With the return of Charles II to the English throne in 1660, the puritan-led colonies faced enormous pressure to conform to the crown’s priorities. Charles demanded that puritans change voting practices, baptismal policies, and laws, and he also cast an eye on local resources such as forests, a valuable source of masts for the English navy. Moreover, to enforce these demands, the king sent four royal commissioners on warships, ostensibly headed for New Netherland but easily redirected toward Boston. In the face of this threat to local rule, colonists had to decide whether they would submit to the commissioners’ authority, which they viewed as arbitrary because it was not accountable to the people, or whether they would mobilize to defy the crown.

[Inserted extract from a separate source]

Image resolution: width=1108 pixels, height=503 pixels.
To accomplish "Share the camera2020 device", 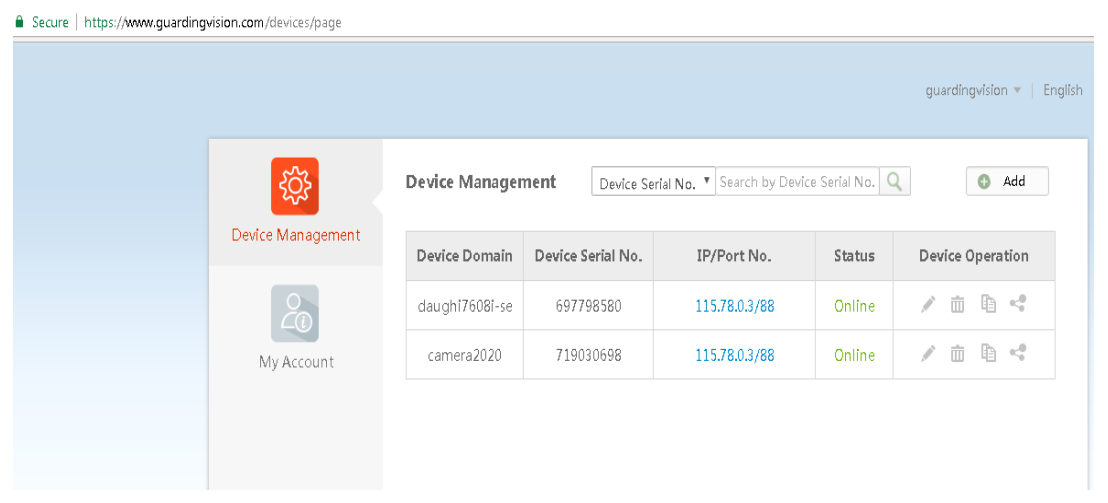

Those resisting the crown included not just freemen (voters) but also people often seen as excluded or marginalized such as non-freemen, indentured servants, and women. Together they crafted a potent regional constitutional culture in defiance of Charles II that was characterized by a skepticism of metropolitan ambition, a defense of civil and religious liberties, and a conviction that self-government was divinely sanctioned. Weimer shows how they expressed this constitutional culture through a set of well-rehearsed practices—including fast days, debates, committee work, and petitions. Equipped with a ready vocabulary for criticizing arbitrary rule, with a providentially informed capacity for risk-taking, and with a set of intellectual frameworks for divided sovereignty, the constitutional culture that New Englanders forged would not easily succumb to an imperial authority intent on consolidating its power.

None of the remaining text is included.